Announcing Delta Engine for high performance query execution
Delta Engine accelerates the performance of Delta Lake for SQL and data frame workloads through three components: an improved query optimizer, a caching layer that sits between the execution layer and the cloud object storage, and a native vectorized execution engine that’s written in C++.
The improved query optimizer extends the functionality already in Spark 3.0 (cost-based optimizer, adaptive query execution, and dynamic runtime filters) with more advanced statistics to deliver up to 18x increased performance in star schema workloads.
Delta Engine’s caching layer automatically chooses which input data to cache for the user, transcoding it along the way in a more CPU-efficient format to better leverage the increased storage speeds of NVMe SSDs. This delivers up to 5x faster scan performance for virtually all workloads.
However, the biggest innovation in Delta Engine to tackle the challenges facing data teams today is the native execution engine, which we call Photon. (We know. It’s in an engine within the engine…) This completely rewritten execution engine for Databricks has been built to maximize the performance from the new changes in modern cloud hardware.
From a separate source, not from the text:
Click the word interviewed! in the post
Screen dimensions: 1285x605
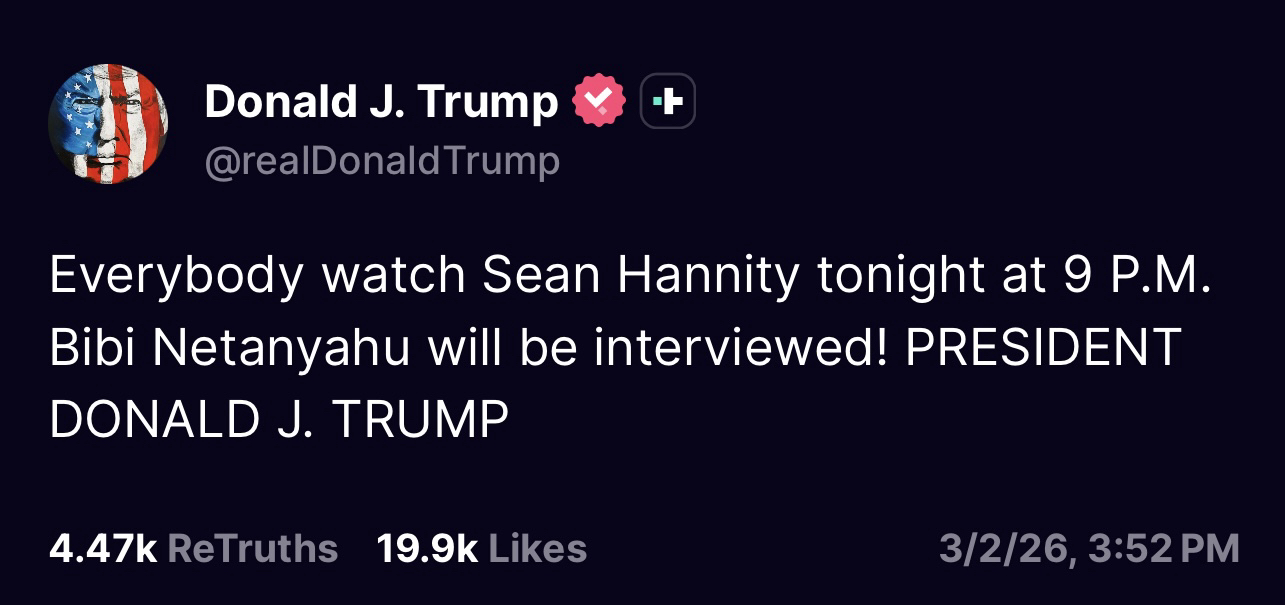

It brings performance improvements to all workload types, while remaining fully compatible with open Spark APIs.
In the near future, we’ll dive under the hood of Photon in another blog to show you how it works and, most importantly, how it performs.
Getting started with Delta Engine
By linking these three components together, we think it will be easier for customers to understand how improvements in multiple places within the Databricks code aggregate into significantly faster performance for analytics workloads on data lakes. The improved query optimizer and caching improvements are available today, and we’ll be making Photon available to increasingly more customers throughout the rest of the year.
We’re excited with the value that Delta Engine delivers to our customers. While the time and cost savings are already valuable, its role in the lakehouse pattern supports new advances in how data teams design their data architectures for increased unification and simplicity.